Music Dashboard
Project Overview
This project implements an automated data pipeline focused on collecting, processing, and analyzing daily Apple Music "Top 100 Most Played Songs" charts across numerous global regions (155+). Data is scraped daily, enriched, normalized (specifically genre information), and stored in a local SQLite database, providing a structured foundation for analysis.
The primary goal is to explore global and regional music trends, identifying popular artists, songs, genres, and their reach.
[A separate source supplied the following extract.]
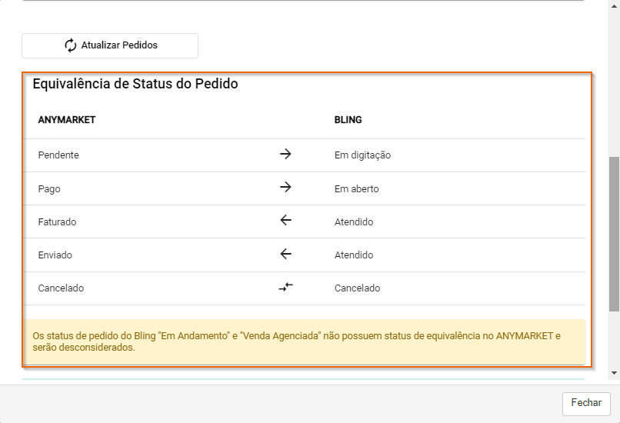This screenshot has height=423, width=620.
Task: Click the Equivalência de Status do Pedido heading
Action: click(x=135, y=84)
This serves as a Data Analysis Portfolio Project demonstrating skills in multi-source data acquisition (API), Python scripting, data modeling and normalization, SQL database management, local process automation, and data visualization using Tableau.
Note: This implementation runs entirely locally using Windows Task Scheduler.
Key Features & Skills Demonstrated
Multi-Region Data Acquisition: Automated daily scraping of Top 100 song charts from the Apple Music API for over 155 international regions.
Data Storage & Modeling: Utilization of SQLite for relational data storage. Design and implementation of a normalized schema to handle song details and multi-value genre data effectively, using lookup (Genres) and junction (MusicGenres) tables.
Data Processing (Python):
Robust API interaction using requests with error handling, timeouts, and polite rate limiting (time.sleep) between regional calls.
Parsing and transformation of complex JSON API responses, including nested genre data.
Data insertion and management within the SQLite database (sqlite3).
SQL Implementation:
Schema creation (CREATE TABLE) defining appropriate data types, primary keys, foreign keys, and unique constraints for data integrity.
Data manipulation using INSERT OR IGNORE via executemany for efficient bulk loading of daily chart data and genre information.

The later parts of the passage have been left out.